Any thoughts would be appreciated!
How about just storing the data in a custom data table?
If you need to do some counting on children / descendants, you may be able to get better performance from examine.
Other than that, I would suggest just caching the data, and then invalidating the cache when publishing.
Read more of what Umbraco can help with in terms of caching https://our.umbraco.com/Documentation/Reference/Cache/
Thanks for the answers!
I think custom tables might be a really good solution, and after a bit of reading, I think I should be able to store all my processed data there without too much trouble.
Quick question though, is accessing a custom table any slower than how Umbraco normally handles it?
Also, that's a good suggestion Søren - I hadn't thought about using examine for counting children. I also didn't realise you could store specific data in the cache (never had to interact with it directly).
My main concern with the cache is how it is stored - my site currently uses a lot of memory on its server - does the cache store it in memory, or is it written into SQL/some other storage?

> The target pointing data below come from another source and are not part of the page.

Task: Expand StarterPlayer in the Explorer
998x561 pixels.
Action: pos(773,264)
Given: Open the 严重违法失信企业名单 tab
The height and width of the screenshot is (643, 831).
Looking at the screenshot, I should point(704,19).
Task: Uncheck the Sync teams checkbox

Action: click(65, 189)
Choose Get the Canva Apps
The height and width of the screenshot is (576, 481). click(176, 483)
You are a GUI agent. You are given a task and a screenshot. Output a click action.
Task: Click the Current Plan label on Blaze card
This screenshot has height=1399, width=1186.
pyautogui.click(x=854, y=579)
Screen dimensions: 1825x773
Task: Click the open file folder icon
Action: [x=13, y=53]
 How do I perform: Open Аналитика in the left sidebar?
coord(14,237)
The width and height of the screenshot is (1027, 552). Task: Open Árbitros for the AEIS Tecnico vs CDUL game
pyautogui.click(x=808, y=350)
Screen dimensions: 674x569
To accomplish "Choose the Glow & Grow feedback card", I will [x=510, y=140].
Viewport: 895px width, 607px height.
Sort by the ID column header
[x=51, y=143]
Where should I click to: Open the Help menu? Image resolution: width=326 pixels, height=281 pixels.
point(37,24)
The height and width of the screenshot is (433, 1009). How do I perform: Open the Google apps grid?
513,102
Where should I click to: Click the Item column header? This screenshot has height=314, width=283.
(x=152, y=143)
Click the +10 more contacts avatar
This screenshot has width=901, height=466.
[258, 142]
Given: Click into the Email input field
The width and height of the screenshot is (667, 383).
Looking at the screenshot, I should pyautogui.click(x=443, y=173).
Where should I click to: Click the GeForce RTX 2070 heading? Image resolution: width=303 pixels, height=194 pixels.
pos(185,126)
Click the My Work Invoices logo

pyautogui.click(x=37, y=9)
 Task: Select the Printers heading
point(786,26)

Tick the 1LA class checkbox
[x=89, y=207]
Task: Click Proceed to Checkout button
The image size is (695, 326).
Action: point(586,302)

For the custom table you'd still have a controller getting the data from the custom table, and this could have caching on it as well (but it's probably overkill).
Here's the v7 docs around caching:
Paul Seal has a good article about donut caching that you might be interested in:
Thanks a tonne - Donut caching looks like a really good solution for the things I don't put in a custom table.
Really appreciate the help guys!
I've actually successfully been able to write all my data to custom sql tables (still working on the reading side though)!
I was a SQL noob before doing this, and it was a steep learning curve, so I just wanted to leave some notes here for anyone trying this in the future, because the documentation on doing this in v8 is sparse to none.
https://our.umbraco.com/documentation/extending/database/ this tutorial is about migrations, which seems to be the recommended way to create databases. They only trigger once. If you want to trigger them again, like you need to when testing your code, you need to go into you SQL database, and delete your migration from the umbracoKeyValue table, so it runs again on startup (optionally delete your created tables too).
The first tutorial helps with creating a table, but doesn't show how you populate them! For more info on this, I would heavily recommend NPoco's wiki: https://github.com/schotime/NPoco/wiki
Not all C# variables translate well to SQL. For example, SQL's DateTime objects can't go below ~1753, but C#'s DateTime's MinValue is 0001. I had to get creative and save my C# DateTime's Tick's as longs instead to get around this.
C# Objects do not translate at all! In order to save an object, you need to create a whole separate table for them, with an ID that would relate them back to their parent object so you can find them all later.
Array's also can't be saved to SQL - I used JSON serialization to squeeze my things in to a single string field, but considering string fields have a max size of 4000 char's, even this wont work in all situations
This wont ably to everyone, but I was initially hooking into Umbraco's publishing event to save data to the database, but I couldn't create my IPublishedContent as expected, because it hadn't created the cache yet (since it hadn't finished publishing it). It turns out there are Publishing, Published, Saving and Saved events - using the wrong one means you can't use IPublishedContent and instead can only use IContent instead.
I'll update this if I can think of any more.